He associated Greek names with slaves from the Eastern Mediterranean including Anatolia and Syria.
Tenny Frank's conclusions in his article "Race Mixture in the Roman Empire" are dubious and unreliable. I think his conclusions in "Roman Census Statistics from 225 to 28 B. C." are much more sound in comparison. In his commentary he notes that out of 5,000 identified slaves within the Roman columbarium, that a slight majority of slave names (n=2,874 (57.5%)) are Greek in origin where as a slight minority of slave names are in turn, Latin (n=2,126 (42.5%)). Upon listing these figures he then draws an outlandish conclusion: "For these reasons, therefore, I consider that the presence of a Greek name in the immediate family is good evidence that the subject of the inscription is of servile or foreign stock." This is a very erroneous presumption.
Two things that stood out to me when reading this:
A: 100% of slaves in this sample had either Latin or Greek names in contrast to the possibility of Semetic, Germanic, North African or Celtic names. This implies that slaves were strongly locally derived or at least implies origin from the Northern Mediterranean where Latin and Greek populations and languages remained dominant. This is an important point and should not be overlooked. If one is to accept that at least some of the Greek names of slaves came by way of foreign extraction, then we also have to accept the absolute lack of foreign names from areas outside of the Northern Mediterranean in this large sample.
B: The relative division between Latin and Greek nomenclature does not seem so much different from the total populations of formerly Magna Graecian cities such as Pompeii. From the list of names at Pompeii there we see there more of a preference for Latin/Italic names compared to the slaves/freedmen of Rome but not excessively so. Of the 66 total names, only 48 are given with defined etymologies. Of these 48 defined etymologies, 34 (70.8%) are latin/Italic, where as 14 (29.1%) are Greek. To me this implies that the slave class of Rome likely did have a stronger Greek component to it, but such a component was already still widely found amongst Roman Citizens in much of Southern Italy by this era. To draw focus to the excessive Greek representation is not very useful without contextualizing how common Greek ancestry already had become amongst the Roman Italian populace.

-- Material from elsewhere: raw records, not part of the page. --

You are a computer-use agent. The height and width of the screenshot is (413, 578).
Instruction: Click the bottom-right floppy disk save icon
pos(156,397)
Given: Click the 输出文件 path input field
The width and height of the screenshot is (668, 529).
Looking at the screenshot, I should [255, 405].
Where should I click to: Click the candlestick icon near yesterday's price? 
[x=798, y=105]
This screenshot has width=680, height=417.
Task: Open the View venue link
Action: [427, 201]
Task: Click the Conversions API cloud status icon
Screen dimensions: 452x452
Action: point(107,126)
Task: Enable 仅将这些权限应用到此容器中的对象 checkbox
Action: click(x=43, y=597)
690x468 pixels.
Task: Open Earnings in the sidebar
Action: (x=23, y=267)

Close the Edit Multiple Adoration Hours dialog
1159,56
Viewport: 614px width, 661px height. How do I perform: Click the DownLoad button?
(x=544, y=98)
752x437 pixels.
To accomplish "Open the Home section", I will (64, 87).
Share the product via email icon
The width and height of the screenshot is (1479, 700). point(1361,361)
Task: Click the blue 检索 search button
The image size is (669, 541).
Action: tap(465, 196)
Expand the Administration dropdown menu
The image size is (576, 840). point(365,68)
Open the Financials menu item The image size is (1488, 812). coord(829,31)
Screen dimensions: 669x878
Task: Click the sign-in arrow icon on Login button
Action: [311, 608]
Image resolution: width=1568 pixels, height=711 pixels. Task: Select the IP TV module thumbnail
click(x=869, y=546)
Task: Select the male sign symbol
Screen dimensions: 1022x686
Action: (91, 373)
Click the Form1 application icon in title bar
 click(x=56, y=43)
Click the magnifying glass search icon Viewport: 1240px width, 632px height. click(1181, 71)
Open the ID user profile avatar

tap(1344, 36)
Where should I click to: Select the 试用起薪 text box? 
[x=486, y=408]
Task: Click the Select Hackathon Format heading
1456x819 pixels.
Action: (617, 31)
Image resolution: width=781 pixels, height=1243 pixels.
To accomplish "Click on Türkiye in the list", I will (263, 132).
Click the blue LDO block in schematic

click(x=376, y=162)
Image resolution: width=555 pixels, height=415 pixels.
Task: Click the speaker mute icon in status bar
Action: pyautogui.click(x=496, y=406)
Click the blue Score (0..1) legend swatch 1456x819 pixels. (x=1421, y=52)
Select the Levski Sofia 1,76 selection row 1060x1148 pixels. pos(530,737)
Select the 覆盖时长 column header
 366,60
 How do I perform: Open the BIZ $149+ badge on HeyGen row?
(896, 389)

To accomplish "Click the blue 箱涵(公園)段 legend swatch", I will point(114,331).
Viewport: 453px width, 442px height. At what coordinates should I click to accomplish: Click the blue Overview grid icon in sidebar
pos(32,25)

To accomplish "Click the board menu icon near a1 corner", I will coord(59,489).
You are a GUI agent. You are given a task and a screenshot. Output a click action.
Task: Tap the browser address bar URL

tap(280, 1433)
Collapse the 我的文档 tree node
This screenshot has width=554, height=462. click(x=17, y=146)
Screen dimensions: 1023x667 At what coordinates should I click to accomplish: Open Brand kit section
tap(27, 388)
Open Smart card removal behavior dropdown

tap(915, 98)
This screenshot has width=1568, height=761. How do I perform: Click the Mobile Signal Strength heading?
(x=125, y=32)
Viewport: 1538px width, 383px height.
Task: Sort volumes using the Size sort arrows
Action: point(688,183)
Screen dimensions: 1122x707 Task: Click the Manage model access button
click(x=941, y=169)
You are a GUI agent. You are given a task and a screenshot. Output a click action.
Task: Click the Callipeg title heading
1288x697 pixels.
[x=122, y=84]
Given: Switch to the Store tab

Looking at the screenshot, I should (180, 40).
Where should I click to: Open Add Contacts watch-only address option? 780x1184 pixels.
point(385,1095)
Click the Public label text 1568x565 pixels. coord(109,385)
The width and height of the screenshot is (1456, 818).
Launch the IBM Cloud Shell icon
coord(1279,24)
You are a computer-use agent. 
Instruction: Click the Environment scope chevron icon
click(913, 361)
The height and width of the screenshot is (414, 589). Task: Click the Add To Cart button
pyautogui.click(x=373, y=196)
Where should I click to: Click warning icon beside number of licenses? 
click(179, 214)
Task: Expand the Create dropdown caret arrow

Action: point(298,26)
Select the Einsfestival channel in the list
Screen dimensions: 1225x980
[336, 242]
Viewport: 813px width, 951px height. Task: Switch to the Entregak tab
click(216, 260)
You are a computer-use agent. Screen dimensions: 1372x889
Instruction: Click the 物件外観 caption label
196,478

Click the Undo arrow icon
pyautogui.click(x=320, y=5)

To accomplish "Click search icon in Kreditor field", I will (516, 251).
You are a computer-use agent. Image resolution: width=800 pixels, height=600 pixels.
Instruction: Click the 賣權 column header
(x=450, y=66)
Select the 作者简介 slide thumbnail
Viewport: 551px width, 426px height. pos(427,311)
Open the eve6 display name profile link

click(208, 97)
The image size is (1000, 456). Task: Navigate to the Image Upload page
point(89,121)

Furthermore any attempt to differentiate between between the etymologies of Magna Graecian/Italiote descended individuals and that of the wider Hellenistic era Greek world from outside of Italy are probably impossible. For this reason it is unsustainable and unsound to assume that the presence of a Greek name always or even typically implies a non Italian origin of recent extraction, much less an individual from the near east.